*EXTRACT PROVIDED*.
ATV accident in Berne fatal
EAST BERNE — Daniel Ricketts, 50, was killed when, riding his all-terrain vehicle on his property on Saw Mill Road Saturday, police say, he struck a wire, cutting his neck, and was thrown from the ATV.
“He ran into a fine wire, like the wire on a guitar,” said Sheriff Craig D. Apple. The wire, he said, was strung four or five feet in the air, above the ground.
He described Ricketts’s wound this way: “He suffered a severe laceration to his throat and, unfortunately, it was fatal.”
Ricketts was growing “four very large, very thick” marijuana plants, Apple said, which investigators retrieved from his property on Saturday.
Barbed wire surrounded the plants, which were clustered together, he said, and there was a spring trap in the growing area; Apple said that these, along with the stretched wire, were meant to protect the marijuana plants.
The accident occurred at about 2:30 p.m. on Aug. 31, and Ricketts was pronounced dead at the scene by Albany County Coroner Paul Marra, according to a release from the sheriff’s office. Ricketts was driving a 1998 Honda Foreman ATV.
Ricketts’s family described him as a loving family man, and said he had four pot plants for his own use.

*SUPPLIED RECORDS*.

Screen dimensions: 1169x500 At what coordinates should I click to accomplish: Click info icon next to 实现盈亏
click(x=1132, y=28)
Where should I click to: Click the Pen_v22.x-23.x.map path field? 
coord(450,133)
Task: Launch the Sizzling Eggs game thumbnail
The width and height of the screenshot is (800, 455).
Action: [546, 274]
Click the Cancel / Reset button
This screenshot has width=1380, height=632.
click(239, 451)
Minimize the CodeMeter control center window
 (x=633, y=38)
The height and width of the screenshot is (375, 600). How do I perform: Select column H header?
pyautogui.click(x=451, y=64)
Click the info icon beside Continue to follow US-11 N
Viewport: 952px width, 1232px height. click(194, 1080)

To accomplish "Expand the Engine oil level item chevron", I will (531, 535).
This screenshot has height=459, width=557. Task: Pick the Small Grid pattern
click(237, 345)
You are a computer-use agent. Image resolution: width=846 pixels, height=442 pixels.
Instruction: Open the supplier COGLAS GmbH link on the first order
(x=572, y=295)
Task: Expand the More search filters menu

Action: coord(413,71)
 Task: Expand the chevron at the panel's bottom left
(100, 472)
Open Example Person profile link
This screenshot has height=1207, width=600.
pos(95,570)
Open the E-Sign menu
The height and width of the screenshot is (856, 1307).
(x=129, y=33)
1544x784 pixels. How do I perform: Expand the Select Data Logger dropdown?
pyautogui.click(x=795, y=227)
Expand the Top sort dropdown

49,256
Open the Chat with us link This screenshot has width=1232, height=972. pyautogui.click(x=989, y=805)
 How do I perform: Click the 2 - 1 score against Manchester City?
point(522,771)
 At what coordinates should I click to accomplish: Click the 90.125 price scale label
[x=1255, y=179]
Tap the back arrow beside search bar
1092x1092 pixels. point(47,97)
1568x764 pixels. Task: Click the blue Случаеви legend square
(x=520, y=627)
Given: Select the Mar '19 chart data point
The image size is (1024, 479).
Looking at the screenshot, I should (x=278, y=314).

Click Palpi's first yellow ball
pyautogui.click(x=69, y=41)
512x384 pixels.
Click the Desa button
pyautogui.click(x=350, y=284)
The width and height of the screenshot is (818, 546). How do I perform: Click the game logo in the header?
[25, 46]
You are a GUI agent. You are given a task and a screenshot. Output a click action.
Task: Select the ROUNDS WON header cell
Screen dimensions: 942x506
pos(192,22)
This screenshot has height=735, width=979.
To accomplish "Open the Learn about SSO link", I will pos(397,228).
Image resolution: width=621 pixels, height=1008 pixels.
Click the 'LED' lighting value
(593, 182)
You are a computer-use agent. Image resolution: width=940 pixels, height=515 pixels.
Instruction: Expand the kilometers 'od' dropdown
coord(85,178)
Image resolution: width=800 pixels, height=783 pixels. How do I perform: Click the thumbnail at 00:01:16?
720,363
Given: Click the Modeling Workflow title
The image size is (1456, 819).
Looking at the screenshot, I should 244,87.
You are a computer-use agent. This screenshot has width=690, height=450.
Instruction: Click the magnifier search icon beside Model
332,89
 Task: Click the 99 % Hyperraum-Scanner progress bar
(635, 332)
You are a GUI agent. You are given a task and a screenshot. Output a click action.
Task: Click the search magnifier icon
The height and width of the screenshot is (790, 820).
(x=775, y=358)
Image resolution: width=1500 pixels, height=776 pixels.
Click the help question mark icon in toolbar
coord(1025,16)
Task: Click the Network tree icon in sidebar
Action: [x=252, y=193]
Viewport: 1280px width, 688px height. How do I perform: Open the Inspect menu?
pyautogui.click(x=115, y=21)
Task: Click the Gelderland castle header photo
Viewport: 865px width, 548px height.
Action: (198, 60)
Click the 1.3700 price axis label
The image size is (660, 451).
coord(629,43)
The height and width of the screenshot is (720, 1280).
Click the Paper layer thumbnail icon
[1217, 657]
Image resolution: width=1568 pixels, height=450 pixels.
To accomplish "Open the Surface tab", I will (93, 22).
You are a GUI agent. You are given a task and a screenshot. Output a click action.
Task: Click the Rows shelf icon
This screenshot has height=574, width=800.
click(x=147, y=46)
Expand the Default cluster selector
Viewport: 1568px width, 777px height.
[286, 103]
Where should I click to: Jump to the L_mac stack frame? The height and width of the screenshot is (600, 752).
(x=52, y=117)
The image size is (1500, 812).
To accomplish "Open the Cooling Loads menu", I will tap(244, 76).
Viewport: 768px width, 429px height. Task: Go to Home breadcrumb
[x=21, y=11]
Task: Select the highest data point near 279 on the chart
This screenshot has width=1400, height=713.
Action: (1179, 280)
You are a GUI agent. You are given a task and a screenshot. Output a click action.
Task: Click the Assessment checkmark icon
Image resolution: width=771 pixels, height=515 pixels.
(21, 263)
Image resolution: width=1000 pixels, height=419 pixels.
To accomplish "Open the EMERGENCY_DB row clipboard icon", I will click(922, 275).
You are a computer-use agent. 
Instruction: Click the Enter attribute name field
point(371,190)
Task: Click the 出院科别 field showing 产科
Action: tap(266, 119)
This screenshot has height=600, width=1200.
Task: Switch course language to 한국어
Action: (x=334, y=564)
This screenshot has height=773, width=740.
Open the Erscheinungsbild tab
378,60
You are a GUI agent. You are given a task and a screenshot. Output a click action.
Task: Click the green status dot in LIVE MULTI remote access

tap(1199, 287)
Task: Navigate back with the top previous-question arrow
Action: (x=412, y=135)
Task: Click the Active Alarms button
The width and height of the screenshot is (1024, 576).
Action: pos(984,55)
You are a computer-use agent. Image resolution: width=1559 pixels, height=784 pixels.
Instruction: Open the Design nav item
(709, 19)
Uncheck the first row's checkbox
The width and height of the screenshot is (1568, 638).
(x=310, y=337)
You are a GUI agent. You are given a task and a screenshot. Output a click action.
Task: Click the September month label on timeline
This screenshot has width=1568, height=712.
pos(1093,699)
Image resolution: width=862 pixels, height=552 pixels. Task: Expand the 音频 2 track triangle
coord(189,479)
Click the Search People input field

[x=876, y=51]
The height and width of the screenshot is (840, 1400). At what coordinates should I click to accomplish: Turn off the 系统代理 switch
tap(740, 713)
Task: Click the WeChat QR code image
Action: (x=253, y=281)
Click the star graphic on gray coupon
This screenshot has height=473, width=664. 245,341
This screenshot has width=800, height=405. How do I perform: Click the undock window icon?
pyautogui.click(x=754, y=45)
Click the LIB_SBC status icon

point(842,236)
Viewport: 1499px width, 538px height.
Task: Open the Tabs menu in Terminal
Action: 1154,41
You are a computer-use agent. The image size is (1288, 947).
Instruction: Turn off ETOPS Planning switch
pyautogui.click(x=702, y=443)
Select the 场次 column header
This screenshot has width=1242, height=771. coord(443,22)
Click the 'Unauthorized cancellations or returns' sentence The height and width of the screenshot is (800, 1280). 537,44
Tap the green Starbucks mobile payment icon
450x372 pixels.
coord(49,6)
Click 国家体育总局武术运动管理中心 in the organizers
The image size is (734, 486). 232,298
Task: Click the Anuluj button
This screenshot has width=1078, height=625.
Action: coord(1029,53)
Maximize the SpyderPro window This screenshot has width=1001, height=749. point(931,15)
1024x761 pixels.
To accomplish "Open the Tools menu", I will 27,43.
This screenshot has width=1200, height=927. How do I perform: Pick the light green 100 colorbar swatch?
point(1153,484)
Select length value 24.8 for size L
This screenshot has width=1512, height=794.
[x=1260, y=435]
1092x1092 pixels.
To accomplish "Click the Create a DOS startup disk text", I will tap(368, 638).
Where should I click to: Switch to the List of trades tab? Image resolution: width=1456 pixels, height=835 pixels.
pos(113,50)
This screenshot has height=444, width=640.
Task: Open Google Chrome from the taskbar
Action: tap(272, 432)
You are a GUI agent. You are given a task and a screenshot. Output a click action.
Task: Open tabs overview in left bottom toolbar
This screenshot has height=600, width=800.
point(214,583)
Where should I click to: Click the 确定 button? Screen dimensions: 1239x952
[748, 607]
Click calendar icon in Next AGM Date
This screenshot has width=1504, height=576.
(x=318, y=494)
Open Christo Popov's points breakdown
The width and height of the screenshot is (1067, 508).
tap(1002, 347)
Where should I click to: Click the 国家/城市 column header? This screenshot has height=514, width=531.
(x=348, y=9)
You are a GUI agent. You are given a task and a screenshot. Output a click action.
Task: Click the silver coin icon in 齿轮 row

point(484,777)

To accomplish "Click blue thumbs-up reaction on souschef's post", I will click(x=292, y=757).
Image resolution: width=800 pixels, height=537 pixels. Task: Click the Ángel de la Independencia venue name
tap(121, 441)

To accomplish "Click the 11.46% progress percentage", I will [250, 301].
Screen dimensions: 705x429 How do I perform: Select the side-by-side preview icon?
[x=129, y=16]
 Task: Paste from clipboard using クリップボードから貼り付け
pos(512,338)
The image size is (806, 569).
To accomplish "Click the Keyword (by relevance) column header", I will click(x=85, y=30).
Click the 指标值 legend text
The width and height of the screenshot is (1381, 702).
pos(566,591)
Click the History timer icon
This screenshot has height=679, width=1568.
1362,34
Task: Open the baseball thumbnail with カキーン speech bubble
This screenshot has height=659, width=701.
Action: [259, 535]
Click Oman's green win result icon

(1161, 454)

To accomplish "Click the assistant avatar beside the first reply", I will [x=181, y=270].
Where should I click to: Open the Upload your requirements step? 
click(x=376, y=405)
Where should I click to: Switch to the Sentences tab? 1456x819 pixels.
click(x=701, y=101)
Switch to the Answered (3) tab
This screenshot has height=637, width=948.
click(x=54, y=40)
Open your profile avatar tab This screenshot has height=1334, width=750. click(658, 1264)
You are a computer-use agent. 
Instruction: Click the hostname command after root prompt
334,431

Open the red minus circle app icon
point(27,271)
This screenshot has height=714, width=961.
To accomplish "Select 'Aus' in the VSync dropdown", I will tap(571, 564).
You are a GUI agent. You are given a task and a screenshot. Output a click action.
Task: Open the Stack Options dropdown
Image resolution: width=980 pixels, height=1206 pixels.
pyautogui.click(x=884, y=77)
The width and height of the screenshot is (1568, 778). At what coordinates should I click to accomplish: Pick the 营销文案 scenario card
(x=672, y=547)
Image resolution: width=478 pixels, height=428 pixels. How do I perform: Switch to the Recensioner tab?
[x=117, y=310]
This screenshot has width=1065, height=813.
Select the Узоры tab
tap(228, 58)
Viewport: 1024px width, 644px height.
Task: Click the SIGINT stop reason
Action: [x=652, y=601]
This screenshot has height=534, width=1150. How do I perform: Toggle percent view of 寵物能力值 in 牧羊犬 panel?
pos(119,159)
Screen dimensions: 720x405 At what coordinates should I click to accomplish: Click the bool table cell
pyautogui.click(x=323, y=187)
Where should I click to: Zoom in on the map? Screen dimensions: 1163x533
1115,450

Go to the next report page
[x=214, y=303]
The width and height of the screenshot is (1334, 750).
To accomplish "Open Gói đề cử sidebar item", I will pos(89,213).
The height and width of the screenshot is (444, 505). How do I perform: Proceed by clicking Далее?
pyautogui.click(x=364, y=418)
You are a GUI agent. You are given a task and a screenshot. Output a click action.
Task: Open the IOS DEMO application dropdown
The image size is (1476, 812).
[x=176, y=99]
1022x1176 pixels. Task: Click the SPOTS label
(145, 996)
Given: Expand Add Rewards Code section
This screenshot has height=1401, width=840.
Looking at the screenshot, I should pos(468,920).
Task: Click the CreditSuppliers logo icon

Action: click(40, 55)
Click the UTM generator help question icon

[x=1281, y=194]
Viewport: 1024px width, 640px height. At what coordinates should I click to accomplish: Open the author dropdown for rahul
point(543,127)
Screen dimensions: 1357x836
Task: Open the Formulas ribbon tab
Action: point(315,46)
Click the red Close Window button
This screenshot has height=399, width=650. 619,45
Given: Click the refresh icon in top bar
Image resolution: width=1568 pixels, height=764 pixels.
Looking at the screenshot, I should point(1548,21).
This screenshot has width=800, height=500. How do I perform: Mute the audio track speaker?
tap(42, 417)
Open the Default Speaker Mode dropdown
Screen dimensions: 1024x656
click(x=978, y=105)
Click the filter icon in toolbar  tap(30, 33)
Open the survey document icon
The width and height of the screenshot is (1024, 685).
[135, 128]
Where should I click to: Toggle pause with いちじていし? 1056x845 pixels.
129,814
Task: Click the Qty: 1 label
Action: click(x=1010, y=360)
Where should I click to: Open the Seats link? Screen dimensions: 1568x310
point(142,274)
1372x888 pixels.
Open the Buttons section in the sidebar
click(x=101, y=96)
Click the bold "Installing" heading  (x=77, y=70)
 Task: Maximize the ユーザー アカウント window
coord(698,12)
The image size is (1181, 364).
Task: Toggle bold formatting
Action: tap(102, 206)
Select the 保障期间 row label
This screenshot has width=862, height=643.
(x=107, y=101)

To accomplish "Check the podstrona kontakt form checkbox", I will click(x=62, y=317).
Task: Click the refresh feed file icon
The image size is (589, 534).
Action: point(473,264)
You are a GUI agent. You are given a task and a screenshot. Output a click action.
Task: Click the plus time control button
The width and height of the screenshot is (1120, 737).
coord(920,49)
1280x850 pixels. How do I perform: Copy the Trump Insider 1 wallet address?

*WHAT YOU WILL DO*.
Write the next part of the news report on the fatal ATV accident in Berne, continuing from its final sentence. The rows have no connection to the text.

*RESULT OF THE TASK*.
Apple said police received information there may be more marijuana and, on Tuesday, did a “fly by” and, looking from a helicopter, found none. “There was just an area with fresh earth,” he said, “…but we were unable to locate any more.”
Results from a toxicology report that would show drug and alcohol levels will not be available for “quite some time,” said Apple. He said such a report is “routine,” noting, “Almost every death, we take toxicology.”
Asked if there was any indication Ricketts was selling pot, Apple told The Enterprise there was “none whatsoever.”
Asked what the charge would be if four similar plants were found growing elsewhere, Apple said, depending on the weight, “It would be a misdemeanor or low-level felony.”
Apple said of the four plants, “If we had seen this from the air, we’d probably go in and pull it. We eradicate it to keep it from being sold on the streets.”
Apple went on, “We find a lot of camouflaged marijuana grow….This is only the second or third time I can recall traps….My biggest fear would be some young kid running through that on an ATV — not even a kid, an adult, anybody…You’re going from a low-level, unlawfully-grown cannabis to a potential homicide charge if you set a trap and someone gets injured. It’s really not worth it.”
He concluded, “All month, we’ll be up routinely, checking the whole county for marijuana."